The Cost of Poor Data in AI Systems
Industry: Recruitment / HR Problem: AI Matching candidates to jobs Root Cause: "Resume Parsing" is harder than it looks.
The Theory
We built a system to match 50,000 candidate resumes to open Job Descriptions. The plan: Embed the Resume (Vector DB). Embed the Job Description. Perform Semantic Search.
The Reality of Data
The client assured us their data was "clean." In reality:
- 30% of resumes were scanned images (PDFs of photos). The OCR failed, so the text was empty.
- 20% of resumes were in foreign languages (which the embedding model didn't support well).

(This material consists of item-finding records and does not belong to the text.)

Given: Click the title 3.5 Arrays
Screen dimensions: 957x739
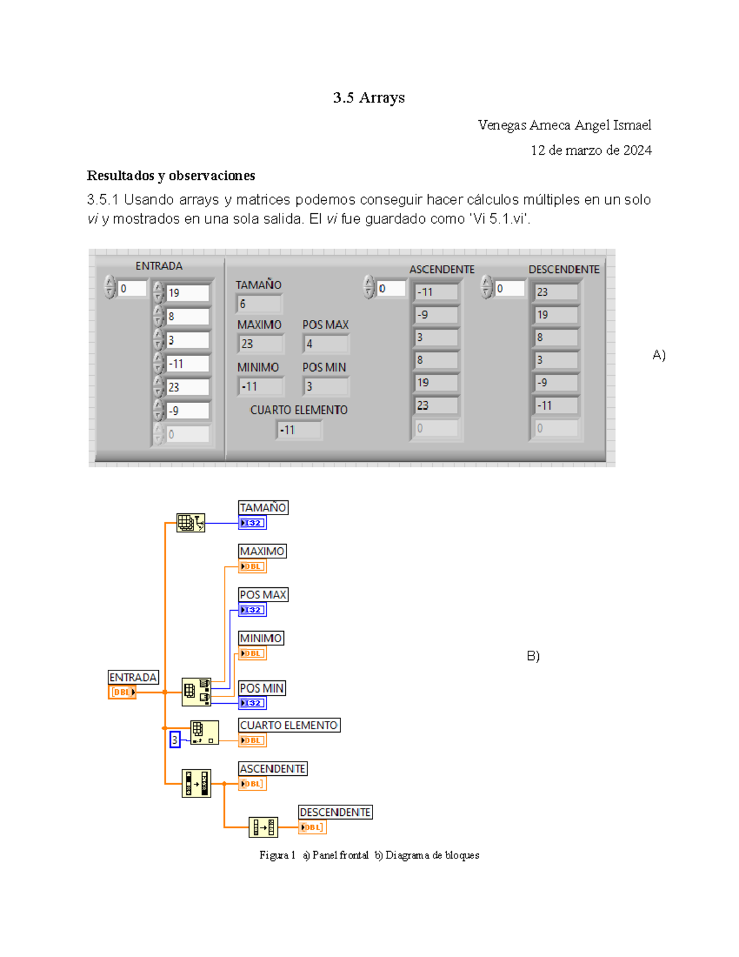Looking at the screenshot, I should (368, 97).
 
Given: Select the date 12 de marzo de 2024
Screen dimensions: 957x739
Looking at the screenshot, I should (591, 150).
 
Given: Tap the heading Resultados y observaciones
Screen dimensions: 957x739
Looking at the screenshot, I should (171, 176).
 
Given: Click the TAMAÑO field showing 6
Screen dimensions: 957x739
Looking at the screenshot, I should (259, 304).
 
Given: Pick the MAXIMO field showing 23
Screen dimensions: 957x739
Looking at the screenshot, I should (260, 344).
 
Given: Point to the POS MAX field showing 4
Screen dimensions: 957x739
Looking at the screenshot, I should (326, 344).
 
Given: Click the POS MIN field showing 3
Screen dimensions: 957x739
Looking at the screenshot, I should (326, 386).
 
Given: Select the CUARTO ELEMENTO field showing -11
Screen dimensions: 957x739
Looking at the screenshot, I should (299, 430).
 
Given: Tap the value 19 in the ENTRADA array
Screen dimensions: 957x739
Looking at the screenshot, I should (187, 293).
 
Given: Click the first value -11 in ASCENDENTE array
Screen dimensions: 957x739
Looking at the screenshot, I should (436, 292).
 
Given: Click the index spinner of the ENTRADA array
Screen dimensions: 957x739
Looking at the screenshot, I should (110, 287).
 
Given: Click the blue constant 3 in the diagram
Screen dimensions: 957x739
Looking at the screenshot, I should (175, 739).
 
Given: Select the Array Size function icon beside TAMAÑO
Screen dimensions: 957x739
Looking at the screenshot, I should (190, 523).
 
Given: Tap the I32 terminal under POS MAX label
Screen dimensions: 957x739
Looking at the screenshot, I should (252, 610).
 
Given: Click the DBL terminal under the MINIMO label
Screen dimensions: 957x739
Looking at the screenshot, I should (252, 653).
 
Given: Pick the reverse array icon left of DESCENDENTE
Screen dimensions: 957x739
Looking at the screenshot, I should (263, 827).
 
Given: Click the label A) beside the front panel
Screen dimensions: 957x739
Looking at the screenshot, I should (659, 355).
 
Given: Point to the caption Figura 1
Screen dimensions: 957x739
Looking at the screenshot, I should (277, 855).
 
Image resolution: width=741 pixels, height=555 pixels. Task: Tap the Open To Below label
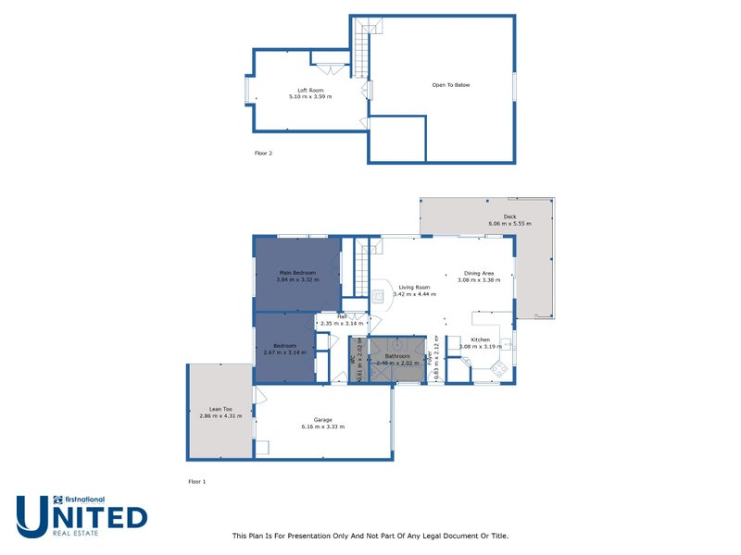451,85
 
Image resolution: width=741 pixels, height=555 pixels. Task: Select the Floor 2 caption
264,152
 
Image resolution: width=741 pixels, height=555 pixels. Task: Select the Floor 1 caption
196,482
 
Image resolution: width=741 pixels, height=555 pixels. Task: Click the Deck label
509,216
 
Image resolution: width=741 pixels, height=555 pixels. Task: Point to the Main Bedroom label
297,273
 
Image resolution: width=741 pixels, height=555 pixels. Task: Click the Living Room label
415,288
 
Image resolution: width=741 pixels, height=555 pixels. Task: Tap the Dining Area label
480,273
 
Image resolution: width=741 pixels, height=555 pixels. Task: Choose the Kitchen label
481,340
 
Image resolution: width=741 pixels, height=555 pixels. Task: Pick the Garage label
322,419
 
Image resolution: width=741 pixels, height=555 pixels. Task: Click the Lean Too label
220,409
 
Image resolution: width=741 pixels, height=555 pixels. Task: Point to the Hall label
342,316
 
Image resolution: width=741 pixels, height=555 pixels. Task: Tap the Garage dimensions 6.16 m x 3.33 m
322,427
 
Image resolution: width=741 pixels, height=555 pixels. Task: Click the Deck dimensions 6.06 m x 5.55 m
509,224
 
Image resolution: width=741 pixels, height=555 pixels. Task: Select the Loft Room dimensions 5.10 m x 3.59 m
310,97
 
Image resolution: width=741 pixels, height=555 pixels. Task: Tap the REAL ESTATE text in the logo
81,533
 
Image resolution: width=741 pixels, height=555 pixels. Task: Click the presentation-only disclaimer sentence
370,536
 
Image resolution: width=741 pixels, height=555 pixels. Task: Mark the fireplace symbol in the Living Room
379,296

- Job Descriptions were inconsistent. Some said "Salary: Competitive" (useless data).
The Cost
Because the input data was garbage, the AI matches were garbage. A Senior Java Developer was matched with a "Coffee Shop Manager" role because the resume mentioned "Java" (the island) and "Manager."
Financial Impact:
- 2 months of engineering time wasted tuning the model, when the problem was the data.
- Loss of trust from the recruiters.
The Fix: Data Pre-Processing Pipeline
We stopped the AI project. We built a "Data Sanitation" pipeline.
- Filter: Reject any resume < 50 words.
- Standardize: Convert all formats to Markdown.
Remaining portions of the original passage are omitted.